_TASK DETAILS_
Reproduce the records word for word, from the first line to the line containing "Task: Select the yellow firework cake item".

[Extracted data entries]
------------------------
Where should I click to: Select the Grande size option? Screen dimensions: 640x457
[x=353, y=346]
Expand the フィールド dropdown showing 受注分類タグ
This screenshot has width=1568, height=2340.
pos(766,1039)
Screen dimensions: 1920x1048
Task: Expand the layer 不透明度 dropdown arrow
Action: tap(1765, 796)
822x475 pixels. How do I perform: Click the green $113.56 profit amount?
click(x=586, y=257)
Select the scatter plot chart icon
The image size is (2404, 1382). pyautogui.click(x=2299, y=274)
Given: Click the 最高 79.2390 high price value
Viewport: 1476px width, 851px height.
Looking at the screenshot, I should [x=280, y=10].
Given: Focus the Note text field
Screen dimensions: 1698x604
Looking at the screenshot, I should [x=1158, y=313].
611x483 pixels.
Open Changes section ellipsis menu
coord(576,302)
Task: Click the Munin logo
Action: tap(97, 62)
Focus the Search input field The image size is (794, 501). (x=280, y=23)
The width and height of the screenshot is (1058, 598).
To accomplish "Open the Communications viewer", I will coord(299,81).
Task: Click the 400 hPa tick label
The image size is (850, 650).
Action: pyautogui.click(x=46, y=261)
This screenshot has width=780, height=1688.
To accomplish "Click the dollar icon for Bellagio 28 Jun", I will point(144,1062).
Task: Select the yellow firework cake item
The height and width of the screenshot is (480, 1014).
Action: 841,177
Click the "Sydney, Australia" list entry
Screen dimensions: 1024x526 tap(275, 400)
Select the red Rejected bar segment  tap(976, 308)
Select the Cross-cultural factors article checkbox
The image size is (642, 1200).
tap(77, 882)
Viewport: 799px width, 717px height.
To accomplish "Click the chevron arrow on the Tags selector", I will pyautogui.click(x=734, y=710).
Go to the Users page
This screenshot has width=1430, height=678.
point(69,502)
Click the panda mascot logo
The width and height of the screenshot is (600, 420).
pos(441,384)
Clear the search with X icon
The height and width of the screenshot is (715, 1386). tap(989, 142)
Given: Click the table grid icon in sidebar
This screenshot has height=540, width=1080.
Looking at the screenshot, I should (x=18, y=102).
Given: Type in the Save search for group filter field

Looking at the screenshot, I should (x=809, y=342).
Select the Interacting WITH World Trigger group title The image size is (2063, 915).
------------------------
_SOLUTION FOR THIS TASK_
Where should I click to: Select the Grande size option? Screen dimensions: 640x457
[x=353, y=346]
Expand the フィールド dropdown showing 受注分類タグ
This screenshot has width=1568, height=2340.
pos(766,1039)
Screen dimensions: 1920x1048
Task: Expand the layer 不透明度 dropdown arrow
Action: tap(1765, 796)
822x475 pixels. How do I perform: Click the green $113.56 profit amount?
click(x=586, y=257)
Select the scatter plot chart icon
The image size is (2404, 1382). pyautogui.click(x=2299, y=274)
Given: Click the 最高 79.2390 high price value
Viewport: 1476px width, 851px height.
Looking at the screenshot, I should [x=280, y=10].
Given: Focus the Note text field
Screen dimensions: 1698x604
Looking at the screenshot, I should [x=1158, y=313].
611x483 pixels.
Open Changes section ellipsis menu
coord(576,302)
Task: Click the Munin logo
Action: tap(97, 62)
Focus the Search input field The image size is (794, 501). (x=280, y=23)
The width and height of the screenshot is (1058, 598).
To accomplish "Open the Communications viewer", I will coord(299,81).
Task: Click the 400 hPa tick label
The image size is (850, 650).
Action: pyautogui.click(x=46, y=261)
This screenshot has width=780, height=1688.
To accomplish "Click the dollar icon for Bellagio 28 Jun", I will point(144,1062).
Task: Select the yellow firework cake item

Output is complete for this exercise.